___ PAGE TEXT ___

In [None]:
## some voo-doo Jupyter magicks
%load_ext autoreload
%autoreload 2

# Do We Really Need English Lit Anymore? ;p

## Mar 29, 2018

We'll be building a 3-layer LSTM (though it can be easily extended) using the [TensorFlow's RNN API](https://github.com/tensorflow/tensorflow/blob/r1.6/tensorflow/python/ops/rnn_cell_impl.py#L476)'s implementation.

Ultimately, its important to understand how LSTMs work, but in practice, I've never seen it hand-coded except in "deep learning" libraries.

About today's dataset, its all of William Shakespeare's gibberish (jk, he's supposedly real dope). Ultimately, we won't be training this network on it, but I'll have another notebook running in the background that will be performing the optimizations.
> **NOTE:** It took about 30 minutes to run on my 1080 Ti at home. Unless you use a GPU, you'll be waiting a while &ndash; I don't advise doing anything with this unless you have a GPU, or a desktop you can do without for some time.

___

** WRITTEN INSTRUCTION 1 **
Reproduce the LSTM notebook text from "We'll be building" up to and including "performing the optimizations.".
** WRITTEN INSTRUCTION 2 **
Continue the LSTM notebook text past its final sentence.

___ MATERIAL ___

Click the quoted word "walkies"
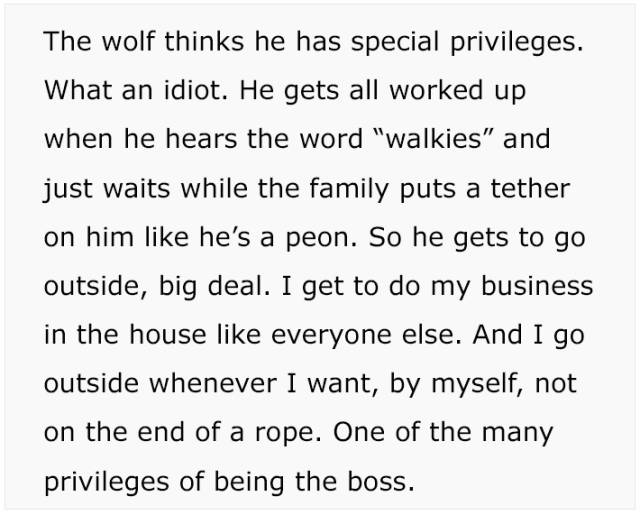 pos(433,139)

___
___ MATERIAL ___

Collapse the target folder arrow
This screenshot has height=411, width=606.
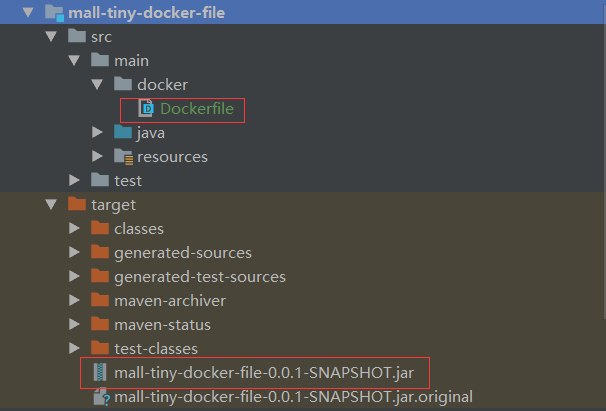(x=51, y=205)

___
___ MATERIAL ___

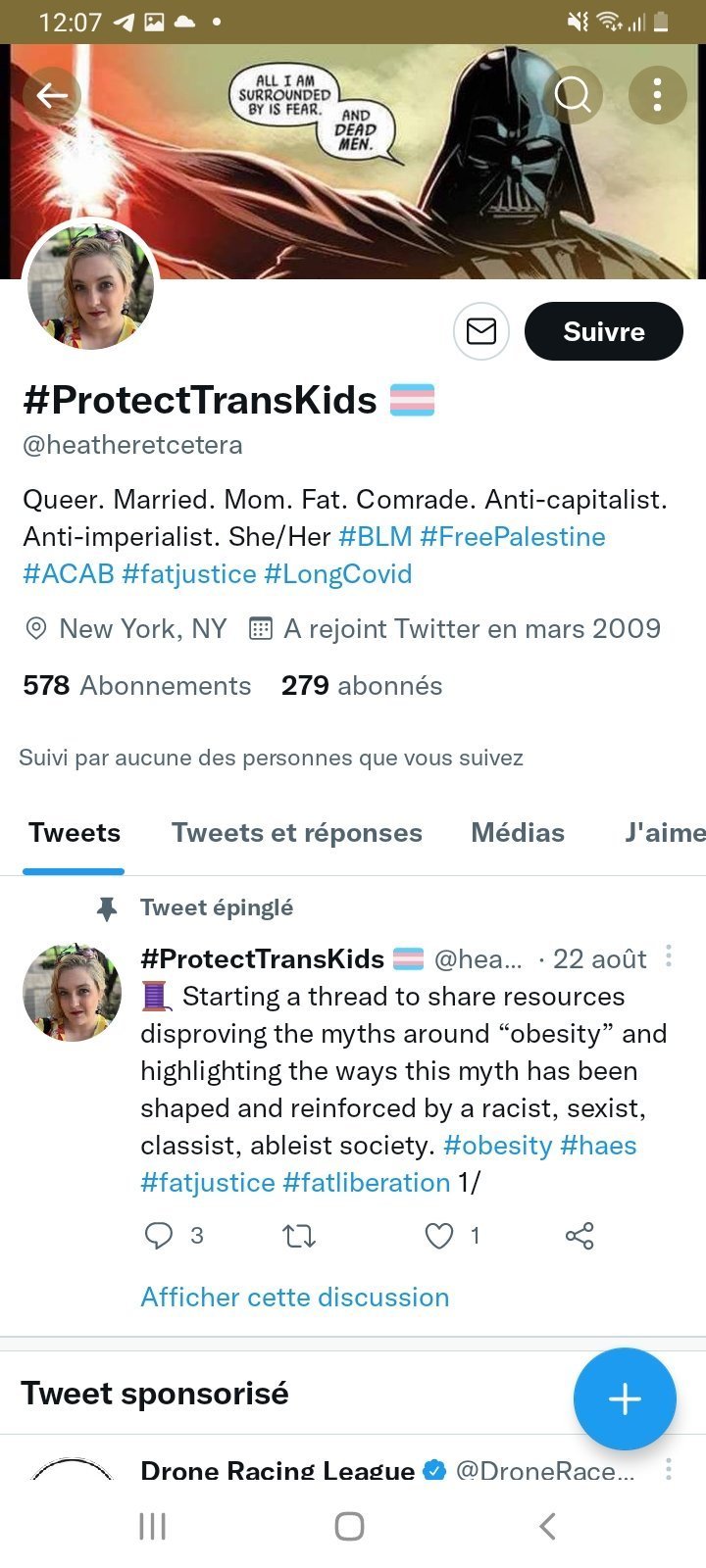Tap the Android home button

___

** TASK OUTPUT 1 **
We'll be building a 3-layer LSTM (though it can be easily extended) using the [TensorFlow's RNN API](https://github.com/tensorflow/tensorflow/blob/r1.6/tensorflow/python/ops/rnn_cell_impl.py#L476)'s implementation.

Ultimately, its important to understand how LSTMs work, but in practice, I've never seen it hand-coded except in "deep learning" libraries.

About today's dataset, its all of William Shakespeare's gibberish (jk, he's supposedly real dope). Ultimately, we won't be training this network on it, but I'll have another notebook running in the background that will be performing the optimizations.

** TASK OUTPUT 2 **
---
**What you should leave with:** You should leave with a practical understanding of how to utilize the TensorFlow RNN API, which gives us access to more than LSTMs and RNNs (as you'll see below). Ultimately, there's a lot of parameter fiddling we could implement to determine the best setup for our network (I'm using some of the parameter settings from [Andrej Karpathy's blog bost on RNNs](karpathy.github.io/2015/05/21/rnn-effectiveness/)). 

You should continue to foster that itch that was (hopefully) sparked in the first workshop &ndash; sadly we'll likely switch to a different library in the fall; but this workshop ought to further showcase how using these can speed up your building of models to test out ideas and hypotheses you may have.

Some of the only times where this isn't the case is when you're building a new architecture, but, uhh... we're not that good, yet. :p

# Contents:
1. [Building Our Model](#1.-Building-Our-Model)
1. [Writing up the Training Phase](#2.-Writing-Up-the-Training-Phase)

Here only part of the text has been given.